Compared
with isoalloxazine, the core chromophore of biologically
important flavins, alloxazine exhibits much lower fluorescence quantum
yield and larger intersystem-crossing quantum yield. However, its
efficient radiationless relaxation pathways are still elusive. In
this work, we have used the QM(MS-CASPT2//CASSCF)/MM method to explore
the mechanistic photophysics of alloxazine chromophore in aqueous
solution. On the basis of the optimized minima, conical intersections,
and crossing points in the lowest 1ππ*, 1
nπ*, 3ππ*, and 3
nπ* states, we have proposed three
energetically possible nonadiabatic relaxation pathways populating
the lowest 3ππ* triplet state from the initially
populated excited 1ππ* singlet state.
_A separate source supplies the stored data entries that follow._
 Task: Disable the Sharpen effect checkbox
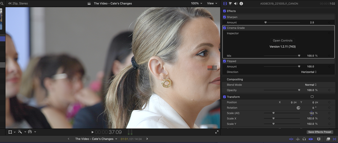(x=225, y=17)
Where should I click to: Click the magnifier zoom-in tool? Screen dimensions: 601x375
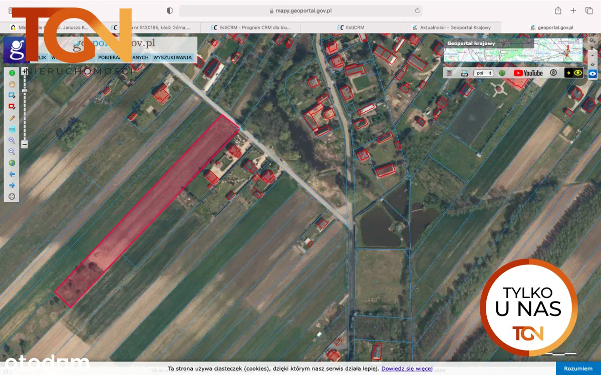click(x=12, y=141)

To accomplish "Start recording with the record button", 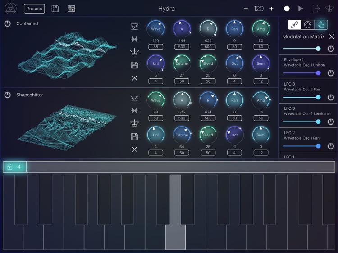I will (287, 9).
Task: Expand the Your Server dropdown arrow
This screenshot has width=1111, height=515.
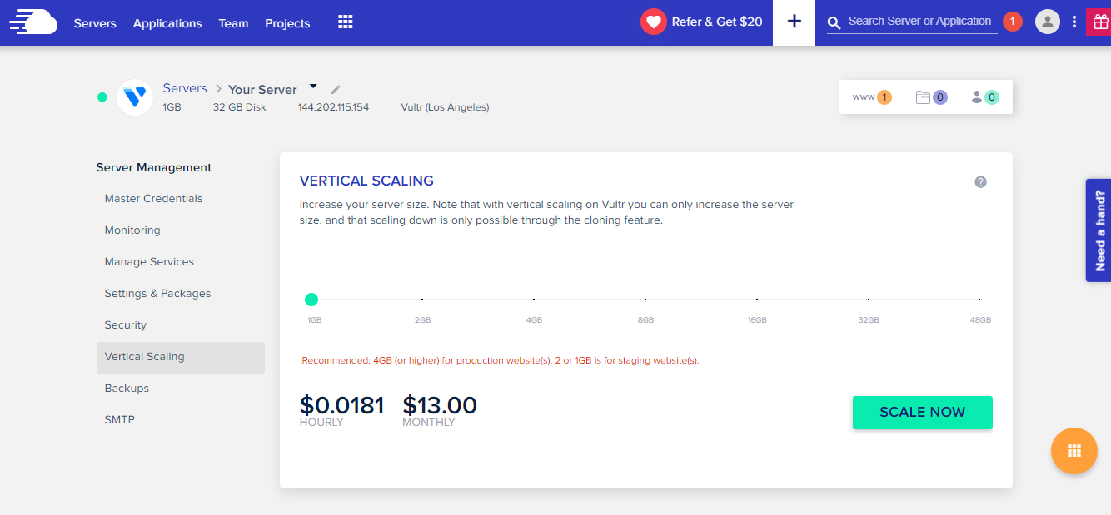Action: coord(314,86)
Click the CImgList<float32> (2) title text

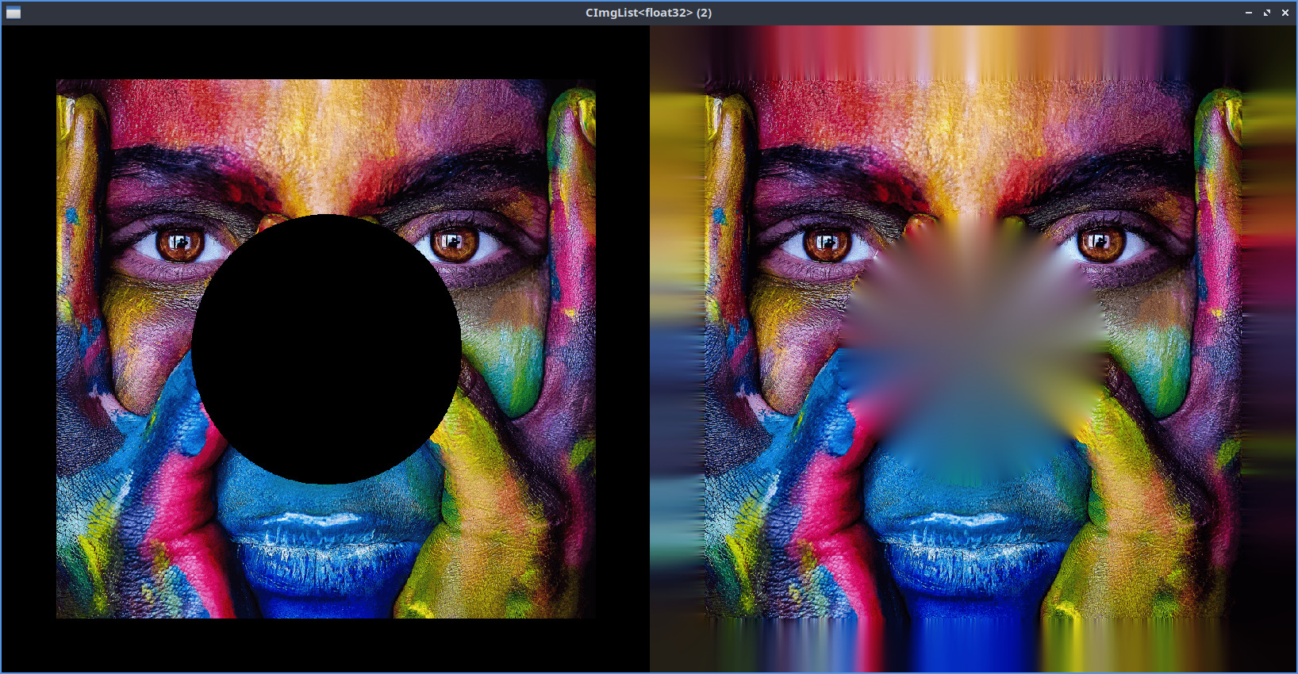648,13
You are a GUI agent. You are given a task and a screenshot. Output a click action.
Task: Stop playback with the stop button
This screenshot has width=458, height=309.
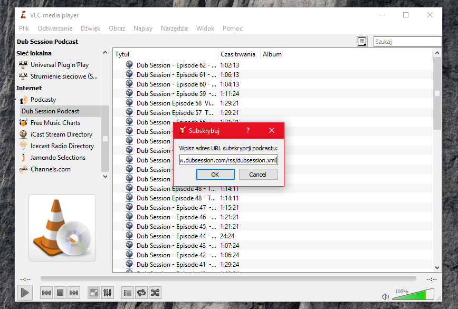[x=60, y=293]
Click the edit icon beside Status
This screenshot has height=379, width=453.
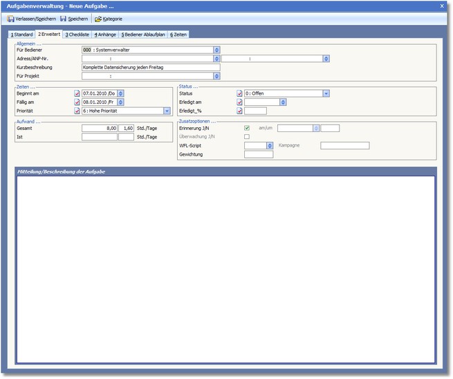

The first
is the direct 1ππ*→ 3ππ*
intersystem crossing via the 1ππ*/3ππ* crossing point. The second is an indirect 1ππ* → 3ππ* intersystem
crossing relayed by the dark 1
nπ*
singlet state. In this route, the 1ππ* system
first decays to the 1
nπ* state via
the 1ππ*/1
nπ*
conical intersection, followed by an 1
nπ*→ 3ππ* intersystem crossing
at the 1
nπ*/3ππ*
crossing point to arrive at the final 3ππ*
state. The third is similar to the second one; but its intersystem
crossing is relayed by the 3
nπ*
triplet state. The 1ππ* system first decays
to the 3
nπ* state via the 1ππ*/3
nπ* crossing point;
the generated 3
nπ* state is then
de-excited to the 3ππ* state through the 3
nπ*→ 3ππ*
internal conversion at the 3
nπ*/3ππ* conical intersection. According to the classical
El-Sayed rule, we suggest the second and third paths play a much more
important role than the first one in the formation of the lowest 3ππ* state.